→ Provided passage
>>>>>
This March and April, the LGBTQ-centric Nothing Without a Company presents The Kid Thing by Sarah Gubbins, directed by Jake Fruend. Performed in the intimate setting of the North Mansion of Berger Park Cultural Center, this play about the complicated questions of queer parenthood in the twenty-first century marks the first time Nothing Without a Company, which usually develops new works, has produced a published play. This engaging, thought-provoking story of four remarkably different women facing the question of when, how, and if to have kids offers a detailed look at a complicated subject.

Two lesbian couples, Darcy & Leigh and Nate & Margot, are long-time best friends who consider one another to be adopted family. But when Nate and Margot announce Margot’s pregnancy, it tears open a rift between Darcy and Leigh as the two women express deeply different opinions on the subject of whether or not they should raise a child together. Circumstances become even more complicated when Leigh begins courting Jacob, Nate and Margot’s sperm donor, to be her and Darcy’s sperm donor as well.
<<<<<
→ Items listed in a dataset
>>>>>
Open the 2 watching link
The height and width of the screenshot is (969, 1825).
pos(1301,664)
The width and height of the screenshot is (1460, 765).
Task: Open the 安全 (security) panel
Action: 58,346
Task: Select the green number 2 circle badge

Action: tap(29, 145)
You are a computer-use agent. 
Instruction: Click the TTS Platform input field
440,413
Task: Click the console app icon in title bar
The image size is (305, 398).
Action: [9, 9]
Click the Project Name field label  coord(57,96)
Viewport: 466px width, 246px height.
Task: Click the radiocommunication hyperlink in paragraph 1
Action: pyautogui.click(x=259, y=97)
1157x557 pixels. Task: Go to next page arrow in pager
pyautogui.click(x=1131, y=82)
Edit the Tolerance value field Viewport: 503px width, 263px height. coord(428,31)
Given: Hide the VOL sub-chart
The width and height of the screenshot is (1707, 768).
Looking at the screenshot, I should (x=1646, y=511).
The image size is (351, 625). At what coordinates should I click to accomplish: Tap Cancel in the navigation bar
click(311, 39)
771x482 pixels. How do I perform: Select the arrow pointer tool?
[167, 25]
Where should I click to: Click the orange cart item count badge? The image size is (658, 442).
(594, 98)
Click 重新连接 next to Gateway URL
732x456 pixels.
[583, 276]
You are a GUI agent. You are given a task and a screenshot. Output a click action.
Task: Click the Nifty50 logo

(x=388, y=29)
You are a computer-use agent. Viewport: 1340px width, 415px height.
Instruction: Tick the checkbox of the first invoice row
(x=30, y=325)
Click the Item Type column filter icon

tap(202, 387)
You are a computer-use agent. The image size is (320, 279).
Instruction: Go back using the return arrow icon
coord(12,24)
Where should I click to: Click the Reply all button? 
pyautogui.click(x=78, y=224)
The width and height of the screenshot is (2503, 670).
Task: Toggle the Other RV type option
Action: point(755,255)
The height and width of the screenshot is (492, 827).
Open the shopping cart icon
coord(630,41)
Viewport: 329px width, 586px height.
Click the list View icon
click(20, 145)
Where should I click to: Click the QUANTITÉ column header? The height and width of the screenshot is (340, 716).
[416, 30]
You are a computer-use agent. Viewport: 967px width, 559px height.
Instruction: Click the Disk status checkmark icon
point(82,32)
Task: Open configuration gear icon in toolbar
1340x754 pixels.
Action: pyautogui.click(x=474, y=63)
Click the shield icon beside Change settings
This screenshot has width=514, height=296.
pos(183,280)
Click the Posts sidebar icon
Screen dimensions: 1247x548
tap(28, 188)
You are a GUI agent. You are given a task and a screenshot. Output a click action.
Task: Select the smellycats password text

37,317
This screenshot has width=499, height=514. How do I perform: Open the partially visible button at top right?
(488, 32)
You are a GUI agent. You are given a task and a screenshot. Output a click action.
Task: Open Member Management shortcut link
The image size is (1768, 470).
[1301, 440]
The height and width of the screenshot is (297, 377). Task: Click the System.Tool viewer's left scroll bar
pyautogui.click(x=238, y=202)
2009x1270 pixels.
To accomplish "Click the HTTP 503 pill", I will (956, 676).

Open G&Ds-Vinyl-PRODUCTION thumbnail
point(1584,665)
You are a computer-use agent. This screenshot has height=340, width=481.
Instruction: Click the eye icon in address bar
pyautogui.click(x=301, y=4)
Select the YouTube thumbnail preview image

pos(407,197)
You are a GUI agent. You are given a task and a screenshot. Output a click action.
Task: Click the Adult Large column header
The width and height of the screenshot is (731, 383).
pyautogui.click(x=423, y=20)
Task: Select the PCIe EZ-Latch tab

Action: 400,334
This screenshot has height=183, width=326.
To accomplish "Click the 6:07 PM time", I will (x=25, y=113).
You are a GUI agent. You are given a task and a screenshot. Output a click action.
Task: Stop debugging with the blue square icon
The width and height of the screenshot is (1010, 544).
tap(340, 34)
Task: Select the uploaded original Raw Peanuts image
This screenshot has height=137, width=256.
<<<<<
→ Required actions
- a) According to the write-up on The Kid Thing, who directed the production?
- b) Reproduce the write-up on The Kid Thing from "This March and" to "a complicated subject.".

→ Solutions per task
- a) Jake Fruend directed it.

- b)
This March and April, the LGBTQ-centric Nothing Without a Company presents The Kid Thing by Sarah Gubbins, directed by Jake Fruend. Performed in the intimate setting of the North Mansion of Berger Park Cultural Center, this play about the complicated questions of queer parenthood in the twenty-first century marks the first time Nothing Without a Company, which usually develops new works, has produced a published play. This engaging, thought-provoking story of four remarkably different women facing the question of when, how, and if to have kids offers a detailed look at a complicated subject.